- HOW TO COMPLETE THIS TASK
Would you print, word for word, only the lines running from the line with "Where should I" to the last line of the entries, without the pictures?
··· GIVEN INFORMATION
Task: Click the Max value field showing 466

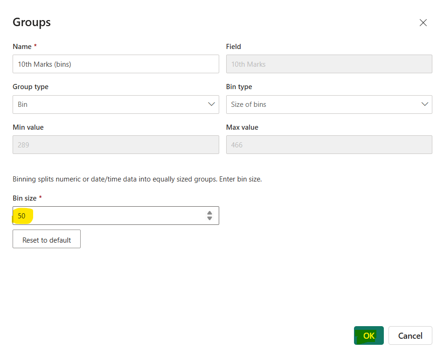Action: point(329,145)
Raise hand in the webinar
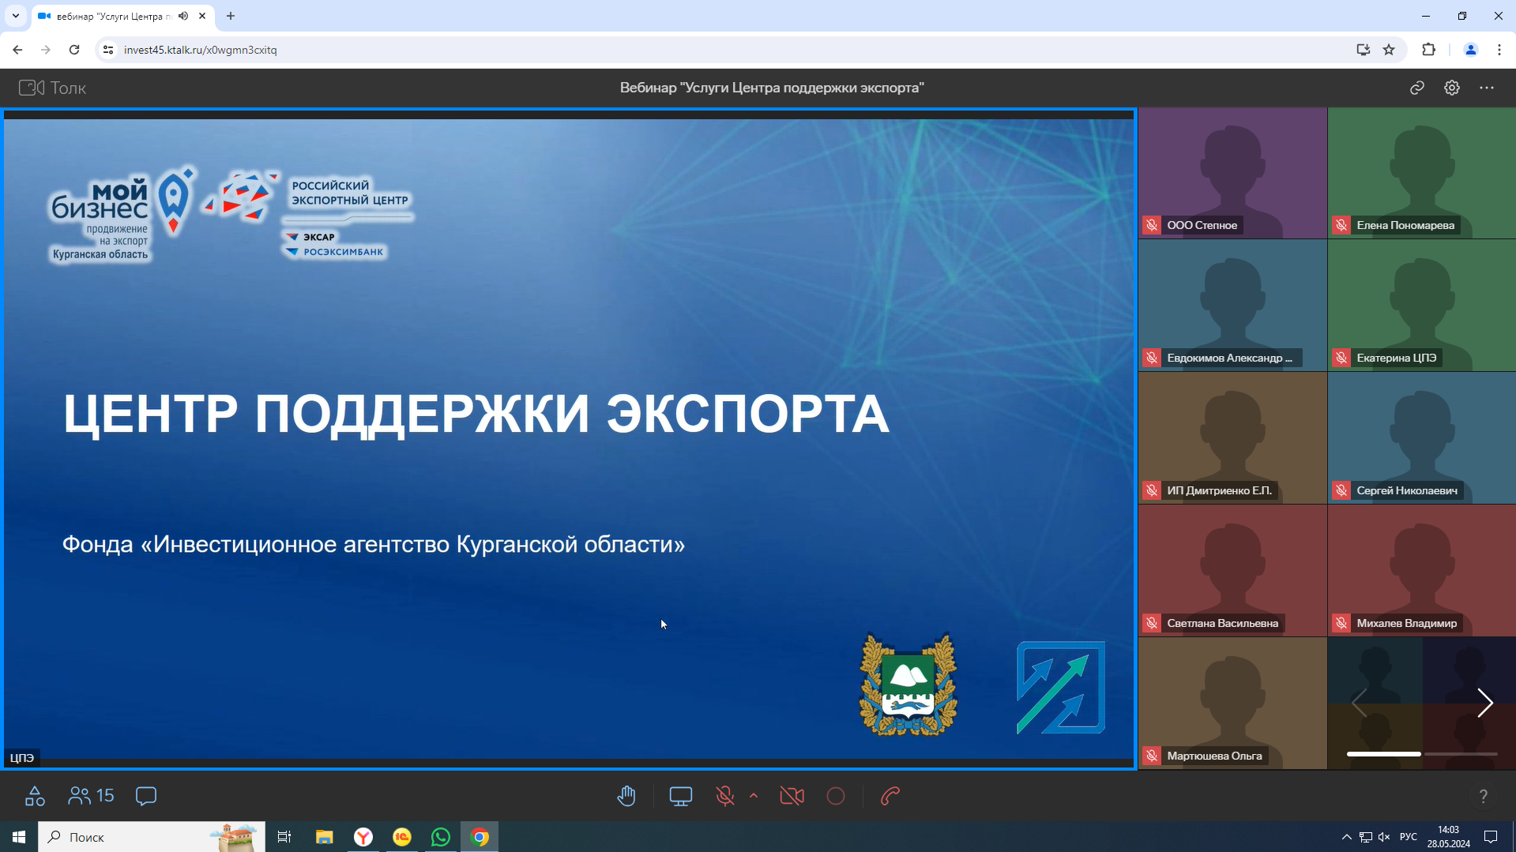This screenshot has height=852, width=1516. click(626, 796)
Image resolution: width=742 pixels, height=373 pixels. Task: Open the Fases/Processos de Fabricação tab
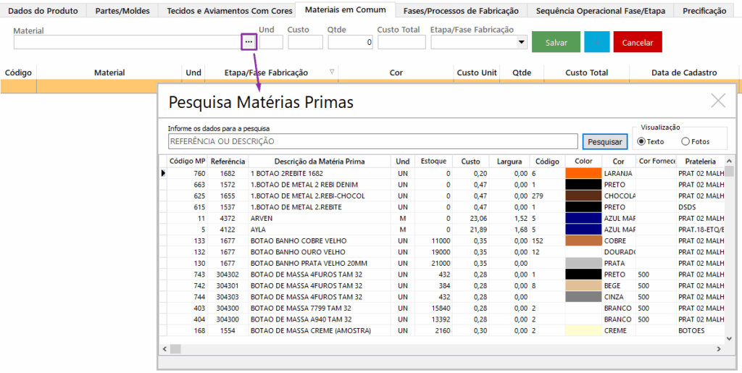461,11
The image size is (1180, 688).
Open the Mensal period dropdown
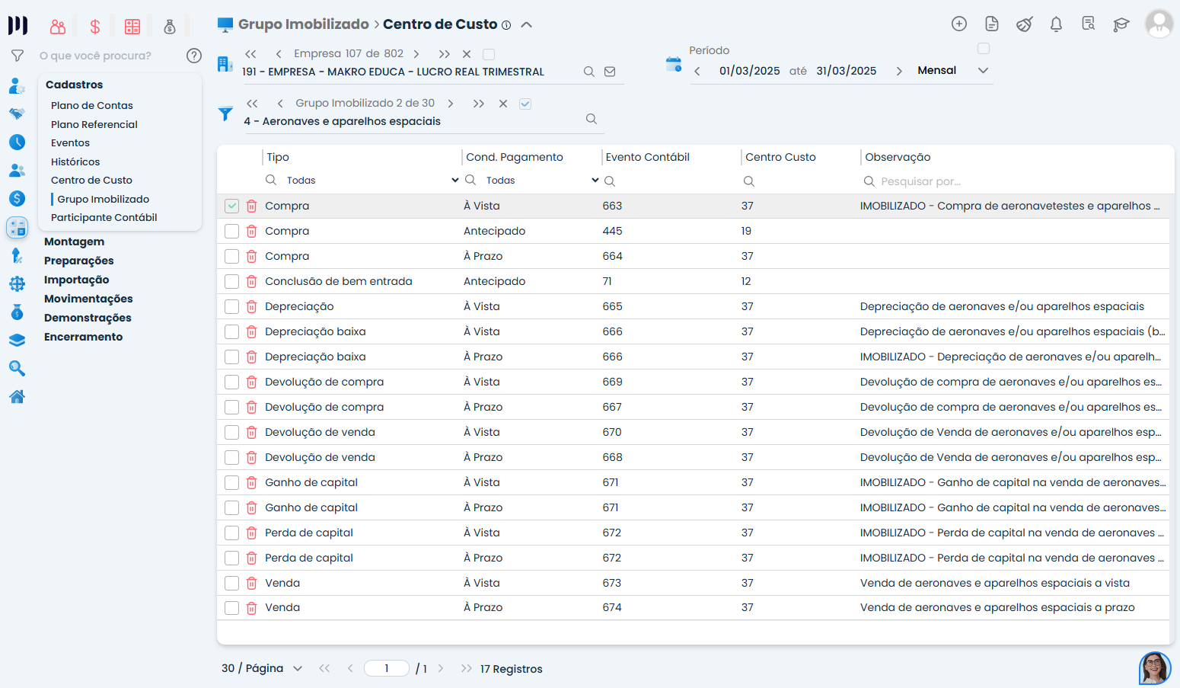[x=952, y=71]
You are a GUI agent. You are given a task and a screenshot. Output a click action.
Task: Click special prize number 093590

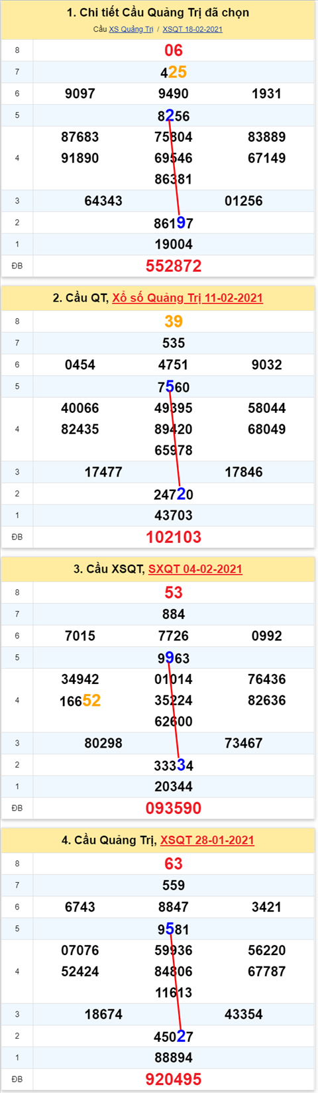click(x=174, y=808)
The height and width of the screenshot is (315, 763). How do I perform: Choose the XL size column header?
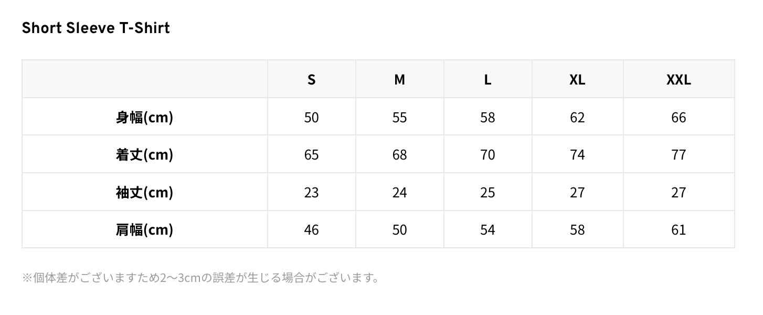(x=577, y=79)
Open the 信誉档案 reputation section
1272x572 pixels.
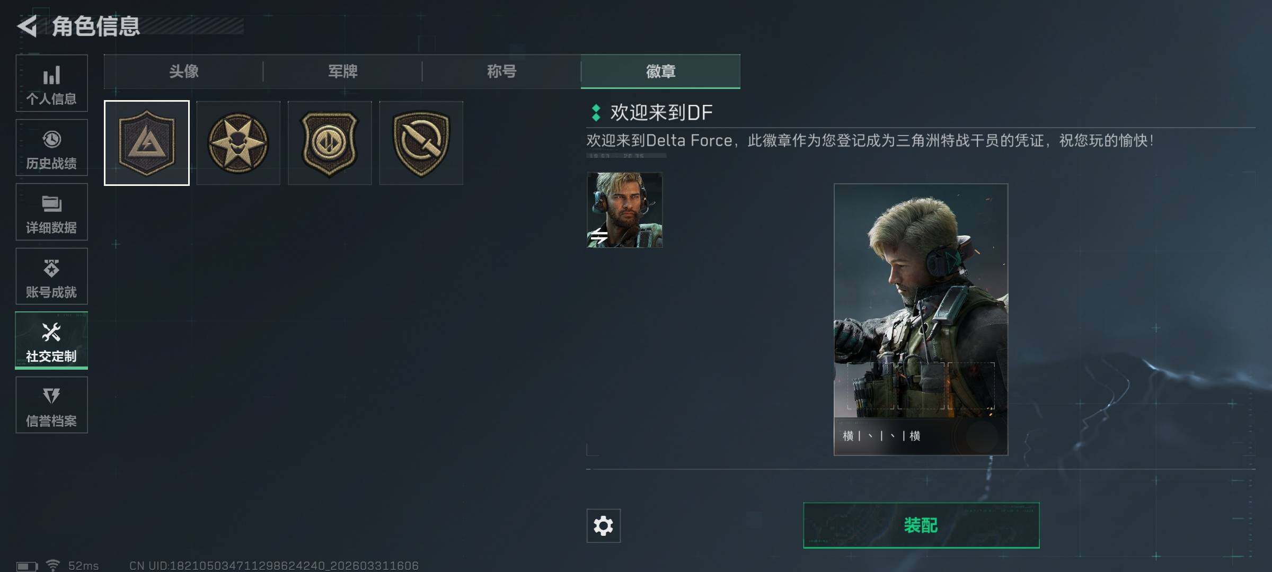(51, 405)
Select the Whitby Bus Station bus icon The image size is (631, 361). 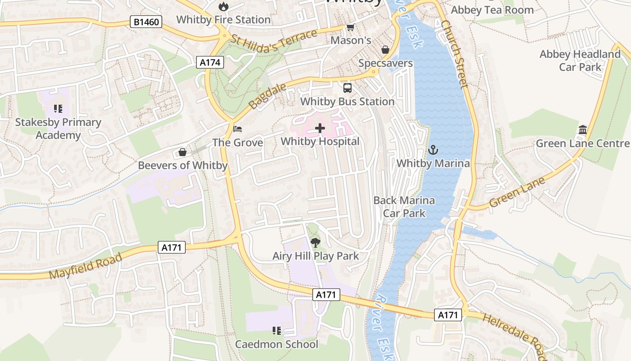click(x=348, y=88)
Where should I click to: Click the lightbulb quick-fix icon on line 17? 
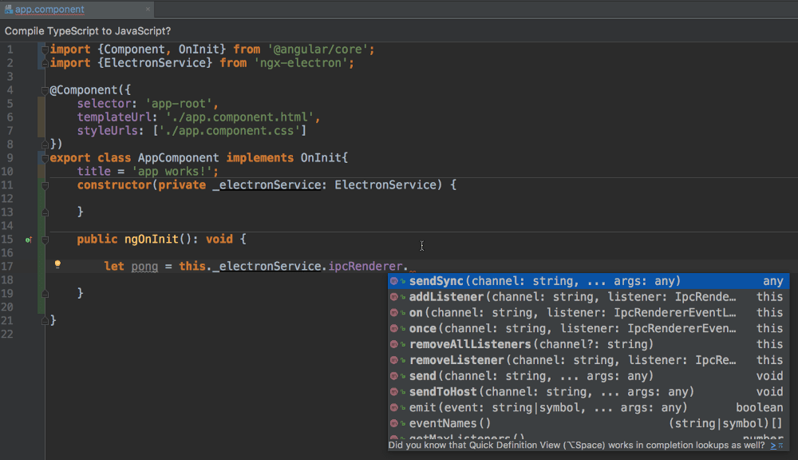tap(57, 264)
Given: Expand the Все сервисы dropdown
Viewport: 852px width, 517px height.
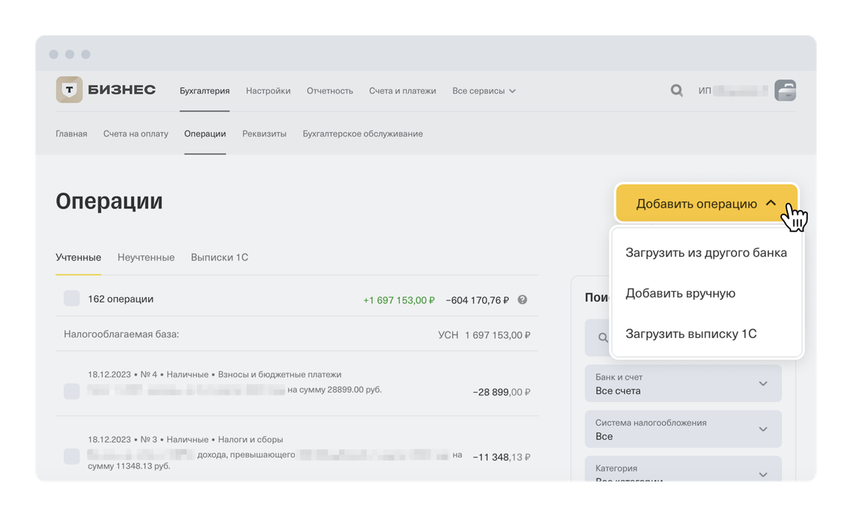Looking at the screenshot, I should tap(484, 90).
······
- RESPONSE AREA
Where should I click to: Click the lightbulb quick-fix icon on line 17? 
tap(57, 264)
Given: Expand the Все сервисы dropdown
Viewport: 852px width, 517px height.
Looking at the screenshot, I should tap(484, 90).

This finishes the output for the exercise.